本日注目すべき経済指標・イベント・ポイント
- 2026年07月27日 17:00 ドイツ 7月IFO企業景況感指数
- 2026年07月27日 21:30 米国 6月耐久財受注(前月比)
- 2026年07月27日 21:30 米国 6月耐久財受注・輸送用機器除く(前月比)
- 2026年07月28日 23:00 米国 7月リッチモンド連銀製造業指数
- 2026年07月28日 23:00 米国 7月消費者信頼感指数(コンファレンス・ボード)

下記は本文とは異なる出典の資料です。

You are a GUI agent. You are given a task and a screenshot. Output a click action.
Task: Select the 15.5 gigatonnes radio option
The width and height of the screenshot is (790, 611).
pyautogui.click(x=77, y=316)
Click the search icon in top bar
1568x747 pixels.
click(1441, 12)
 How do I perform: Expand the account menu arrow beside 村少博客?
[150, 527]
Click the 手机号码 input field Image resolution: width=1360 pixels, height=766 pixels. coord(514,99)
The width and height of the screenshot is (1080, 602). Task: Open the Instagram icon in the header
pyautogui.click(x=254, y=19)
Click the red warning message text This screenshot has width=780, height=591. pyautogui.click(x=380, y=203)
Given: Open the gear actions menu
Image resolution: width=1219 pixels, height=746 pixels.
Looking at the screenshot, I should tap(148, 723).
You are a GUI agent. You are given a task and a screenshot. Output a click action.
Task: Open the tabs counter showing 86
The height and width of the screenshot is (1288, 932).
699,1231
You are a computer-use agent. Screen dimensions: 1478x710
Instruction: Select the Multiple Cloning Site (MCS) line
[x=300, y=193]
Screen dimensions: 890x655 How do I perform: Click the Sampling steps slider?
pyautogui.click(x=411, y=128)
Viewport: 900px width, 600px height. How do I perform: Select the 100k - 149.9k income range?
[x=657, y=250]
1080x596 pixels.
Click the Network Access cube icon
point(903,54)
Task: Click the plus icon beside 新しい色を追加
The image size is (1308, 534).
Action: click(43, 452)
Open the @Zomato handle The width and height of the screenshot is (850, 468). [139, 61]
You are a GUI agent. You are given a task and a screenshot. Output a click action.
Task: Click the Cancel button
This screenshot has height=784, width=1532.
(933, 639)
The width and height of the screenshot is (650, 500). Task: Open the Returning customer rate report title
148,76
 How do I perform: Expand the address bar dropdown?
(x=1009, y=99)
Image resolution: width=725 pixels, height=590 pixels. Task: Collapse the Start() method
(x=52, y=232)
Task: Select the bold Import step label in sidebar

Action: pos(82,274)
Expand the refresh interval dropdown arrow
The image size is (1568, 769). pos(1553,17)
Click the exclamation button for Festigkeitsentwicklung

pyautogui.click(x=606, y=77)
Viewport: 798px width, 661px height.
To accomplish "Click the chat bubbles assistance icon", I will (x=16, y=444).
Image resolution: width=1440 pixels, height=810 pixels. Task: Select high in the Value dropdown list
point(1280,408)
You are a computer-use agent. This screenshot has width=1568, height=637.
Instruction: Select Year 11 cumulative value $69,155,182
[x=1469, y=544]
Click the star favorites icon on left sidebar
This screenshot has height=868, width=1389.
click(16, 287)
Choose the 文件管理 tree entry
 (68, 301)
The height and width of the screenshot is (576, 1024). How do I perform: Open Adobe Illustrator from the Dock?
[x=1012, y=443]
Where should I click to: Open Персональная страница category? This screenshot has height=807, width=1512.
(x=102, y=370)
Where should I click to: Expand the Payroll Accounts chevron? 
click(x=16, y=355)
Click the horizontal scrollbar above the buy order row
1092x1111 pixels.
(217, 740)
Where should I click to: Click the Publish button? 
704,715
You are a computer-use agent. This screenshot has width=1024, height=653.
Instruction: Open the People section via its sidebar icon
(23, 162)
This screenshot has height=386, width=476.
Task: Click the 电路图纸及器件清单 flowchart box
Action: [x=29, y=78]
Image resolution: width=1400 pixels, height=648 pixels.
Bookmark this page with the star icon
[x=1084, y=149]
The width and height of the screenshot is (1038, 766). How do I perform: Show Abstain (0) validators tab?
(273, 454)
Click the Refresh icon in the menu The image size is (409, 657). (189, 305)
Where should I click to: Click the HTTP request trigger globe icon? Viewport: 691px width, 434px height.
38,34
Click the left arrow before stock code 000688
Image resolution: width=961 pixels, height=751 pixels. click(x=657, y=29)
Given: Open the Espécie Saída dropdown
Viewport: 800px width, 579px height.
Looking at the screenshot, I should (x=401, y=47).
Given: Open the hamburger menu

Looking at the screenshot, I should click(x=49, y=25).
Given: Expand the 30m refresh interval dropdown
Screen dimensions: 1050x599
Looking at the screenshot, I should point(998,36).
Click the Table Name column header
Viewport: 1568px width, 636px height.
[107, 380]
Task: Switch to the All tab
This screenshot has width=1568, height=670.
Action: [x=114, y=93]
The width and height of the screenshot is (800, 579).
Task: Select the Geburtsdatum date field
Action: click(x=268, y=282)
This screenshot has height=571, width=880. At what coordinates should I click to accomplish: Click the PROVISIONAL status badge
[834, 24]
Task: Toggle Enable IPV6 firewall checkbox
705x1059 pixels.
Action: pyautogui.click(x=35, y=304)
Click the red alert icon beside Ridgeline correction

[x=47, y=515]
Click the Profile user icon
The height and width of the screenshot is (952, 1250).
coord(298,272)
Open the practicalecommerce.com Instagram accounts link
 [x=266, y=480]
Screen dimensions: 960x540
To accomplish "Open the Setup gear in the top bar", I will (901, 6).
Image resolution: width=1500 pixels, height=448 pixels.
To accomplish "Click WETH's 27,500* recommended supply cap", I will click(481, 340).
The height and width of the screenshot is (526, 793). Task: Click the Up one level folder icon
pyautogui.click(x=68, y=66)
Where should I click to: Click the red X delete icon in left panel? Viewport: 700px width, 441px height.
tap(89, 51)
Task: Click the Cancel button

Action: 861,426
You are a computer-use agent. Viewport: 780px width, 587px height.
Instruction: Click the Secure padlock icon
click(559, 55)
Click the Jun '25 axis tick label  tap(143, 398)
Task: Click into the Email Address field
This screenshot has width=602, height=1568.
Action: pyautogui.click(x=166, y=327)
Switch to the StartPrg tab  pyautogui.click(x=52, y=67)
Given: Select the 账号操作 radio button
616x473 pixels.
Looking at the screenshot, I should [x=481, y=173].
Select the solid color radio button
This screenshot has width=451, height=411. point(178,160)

- 2026年07月28日 米国 米連邦公開市場委員会(FOMC)1日目
日米の金融政策スタンスの違いと、これに起因する金利差の拡大が主要な背景です。米連邦準備制度理事会(FRB)のタカ派的な姿勢や利上げ観測が継続的に米国の長期金利とドル需要を高め、円安圧力の背景となっています。 一方、日本銀行は6月の利上げ後、政策金利を1.0%に据え置くとの見方が優勢であり、国内のインフレ率が目標を下回る状況がこれを裏付けています。市場では年末までに25ベーシスポイント、今後12ヶ月で合計60ベーシスポイントの引き締めが織り込まれているものの、これは日本銀行が推定する中立レンジの中間付近に留まる水準です。日本銀行が将来の利上げに関してタカ派的なシグナルを示さない限り、円は引き続き脆弱であるとの見方が優勢です。 地政学リスクも相場の変動要因です。中東情勢の緊迫化は有事のドル買いを誘発し、原油価格の上昇とリスクプレミアムの高まりを通じて円が弱含む要因となります。しかし、米国とイランの敵対行為停止や交渉再開への期待が高まると、有事のドル買いが巻き戻され、円高圧力が生じる可能性も指摘されています。直近ではエネルギー価格の下落が日本の政策当局に安堵をもたらし、上昇モメンタムを鈍化させる動きも見られます。 国内要因としては、大規模な財政拡大や財政悪化懸念が国債売りや長期金利上昇を招き、対外的な信認低下を通じて円が売られやすくなるという見方があります。また、国内のインフレ懸念が政府の支持率に影響を与えており、食料品への消費税減税が検討されるなど、政治的な動きも注目されます。円が一定水準まで下落すると、当局による為替対応や介入思惑が強まり、円の下落を抑制する圧力となることが意識されています。米連邦準備制度理事会(Fed)と日本銀行(BoJ)の金利決定を控えて、投資家は大規模な方向性のあるポジションを控える様子見姿勢が見られます。 現在、163.7円付近で推移しています。上値では、163.9円、164.0円、そして予想レンジ上限である164.1円の節目が意識されます。さらに上には164.3円、先週の高値付近である165.0円が抵抗線として認識されています。下値では、163.6円の節目が意識され、その下には163.5円、163.4円、163.3円といった節目が並びます。予想レンジ下限である163.1円もサポートとして機能する可能性があります。さらに下には、162.8円、162.5円、162.4円、そして162.2円の節目が下値支持線として注目されます。